AFL boss Gillon McLachlan has vowed to “play on” even if teams are affected by COVID-19 infections.

This season should be the least-affected campaign since the more recent pre-coronavirus campaign in 2019.

All players and staff are now required to be vaccinated against COVID-19, which they weren’t during the heavily-impacted 2020 and 2021 seasons.

McLachlan is confident clubs will not have to relocate interstate for long periods, like they have been forced to do in the previous two seasons, and bulk fixture changes will be avoided.

“We’ve shown we can do that (play in hubs or bubbles) but we’re planning on playing the games as fixtured,” McLachlan said on Monday.

“Teams if they’re losing players will be able to cope with them, we’re going to play on.

“This is living with COVID, in our mindset, in year three.


“We want our supporters to know that they can plan this year to come to games, buy their tickets, get organised and come to the footy and enjoy it with their family and friends.”

The AFL spent $76 million during the past two seasons to keep its competition running during the pandemic.

The cost blowouts were due to COVID-19 testing for players and staff, travel and accommodation requirements and the creation of hubs across the country.
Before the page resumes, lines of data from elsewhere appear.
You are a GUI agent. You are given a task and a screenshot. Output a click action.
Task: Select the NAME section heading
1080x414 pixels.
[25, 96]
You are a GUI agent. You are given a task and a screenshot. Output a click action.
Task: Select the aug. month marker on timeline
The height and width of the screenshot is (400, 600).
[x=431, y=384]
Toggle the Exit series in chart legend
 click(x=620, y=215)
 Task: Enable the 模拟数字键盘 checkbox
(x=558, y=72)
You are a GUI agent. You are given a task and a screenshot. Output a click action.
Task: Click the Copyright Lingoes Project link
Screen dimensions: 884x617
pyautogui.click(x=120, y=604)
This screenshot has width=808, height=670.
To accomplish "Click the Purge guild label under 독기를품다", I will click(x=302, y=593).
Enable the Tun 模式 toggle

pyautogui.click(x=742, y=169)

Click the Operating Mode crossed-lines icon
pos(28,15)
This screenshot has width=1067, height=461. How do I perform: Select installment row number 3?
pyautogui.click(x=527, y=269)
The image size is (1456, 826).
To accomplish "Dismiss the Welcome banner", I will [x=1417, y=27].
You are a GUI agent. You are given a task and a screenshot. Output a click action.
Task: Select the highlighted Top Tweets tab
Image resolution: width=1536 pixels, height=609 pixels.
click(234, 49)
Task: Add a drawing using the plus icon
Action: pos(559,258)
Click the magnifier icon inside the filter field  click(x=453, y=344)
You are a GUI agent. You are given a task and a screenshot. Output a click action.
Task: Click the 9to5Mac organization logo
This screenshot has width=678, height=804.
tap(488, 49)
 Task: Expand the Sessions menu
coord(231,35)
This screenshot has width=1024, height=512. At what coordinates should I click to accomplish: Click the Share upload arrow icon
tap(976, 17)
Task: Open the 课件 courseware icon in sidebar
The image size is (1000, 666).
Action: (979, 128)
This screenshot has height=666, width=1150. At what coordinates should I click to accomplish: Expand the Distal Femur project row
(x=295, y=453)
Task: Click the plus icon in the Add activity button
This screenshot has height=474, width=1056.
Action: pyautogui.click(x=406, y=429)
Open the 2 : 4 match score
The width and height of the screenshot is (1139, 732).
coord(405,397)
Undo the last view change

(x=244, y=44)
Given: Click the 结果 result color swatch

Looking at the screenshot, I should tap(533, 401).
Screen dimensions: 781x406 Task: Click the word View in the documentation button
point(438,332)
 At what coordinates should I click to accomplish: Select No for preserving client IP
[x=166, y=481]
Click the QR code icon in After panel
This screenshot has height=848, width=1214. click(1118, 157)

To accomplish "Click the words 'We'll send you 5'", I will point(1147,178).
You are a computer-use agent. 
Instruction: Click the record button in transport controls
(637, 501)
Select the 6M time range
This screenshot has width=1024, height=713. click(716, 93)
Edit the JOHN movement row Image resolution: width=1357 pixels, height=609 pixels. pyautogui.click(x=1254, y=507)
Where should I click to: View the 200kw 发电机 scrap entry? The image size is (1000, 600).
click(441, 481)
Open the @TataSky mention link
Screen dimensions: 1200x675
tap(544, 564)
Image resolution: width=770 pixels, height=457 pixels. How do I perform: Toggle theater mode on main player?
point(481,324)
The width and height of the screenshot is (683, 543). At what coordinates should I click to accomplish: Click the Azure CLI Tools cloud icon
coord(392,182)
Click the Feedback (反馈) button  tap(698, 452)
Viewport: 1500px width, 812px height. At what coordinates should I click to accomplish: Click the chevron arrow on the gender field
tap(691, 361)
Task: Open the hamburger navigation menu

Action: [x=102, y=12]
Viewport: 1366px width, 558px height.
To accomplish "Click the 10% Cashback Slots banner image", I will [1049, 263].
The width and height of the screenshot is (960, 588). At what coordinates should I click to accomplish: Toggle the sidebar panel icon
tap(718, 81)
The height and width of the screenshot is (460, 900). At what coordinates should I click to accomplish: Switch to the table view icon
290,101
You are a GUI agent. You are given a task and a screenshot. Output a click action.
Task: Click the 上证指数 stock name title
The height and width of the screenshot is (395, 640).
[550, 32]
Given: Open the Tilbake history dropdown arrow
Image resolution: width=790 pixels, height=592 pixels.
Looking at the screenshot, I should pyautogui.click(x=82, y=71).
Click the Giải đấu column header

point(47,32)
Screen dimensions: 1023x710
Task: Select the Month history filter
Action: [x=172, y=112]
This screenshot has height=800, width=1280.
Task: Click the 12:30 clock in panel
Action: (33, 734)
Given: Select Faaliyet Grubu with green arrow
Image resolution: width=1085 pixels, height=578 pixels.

But the AFL will welcome back capacity crowds across Victoria in a major boost as the competition and its clubs attempt to recover from the financial hits.

Up to 100,000 fans will be allowed at the MCG when the season begins on March 16, with premiers Melbourne hosting the Western Bulldogs in a rematch of last year’s grand final.

Most Demons supporters were denied the opportunity to watch the club’s drought-breaking flag in person, with the decider held at Optus Stadium in Perth due to Melbourne being in lockdown.


The AFL has also announced a price freeze on general admission tickets for all matches at the MCG and Marvel Stadium this season.